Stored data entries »

------

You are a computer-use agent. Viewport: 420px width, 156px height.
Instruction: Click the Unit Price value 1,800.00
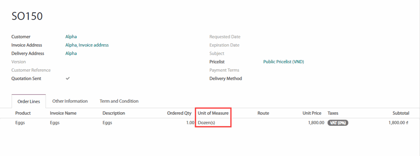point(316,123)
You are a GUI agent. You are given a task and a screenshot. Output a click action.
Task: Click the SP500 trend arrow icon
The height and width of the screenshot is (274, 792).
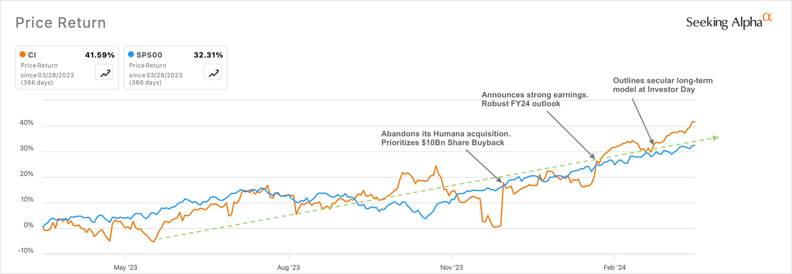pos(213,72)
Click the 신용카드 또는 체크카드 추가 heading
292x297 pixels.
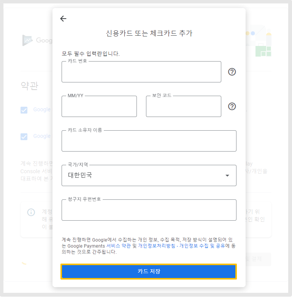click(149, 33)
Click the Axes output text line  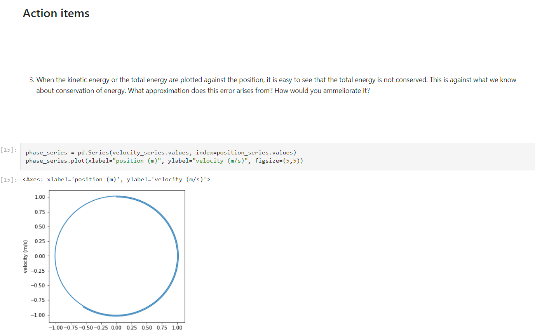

------

Directions for this task » The answer must be an exact copy of the lines from the one containing "Task: Click the SP500 trend arrow icon" through the last line of the records, with no pictures included.

Task result »
Task: Click the SP500 trend arrow icon
The height and width of the screenshot is (274, 792).
pos(213,72)
Click the 신용카드 또는 체크카드 추가 heading
292x297 pixels.
click(149, 33)
Click the Axes output text line  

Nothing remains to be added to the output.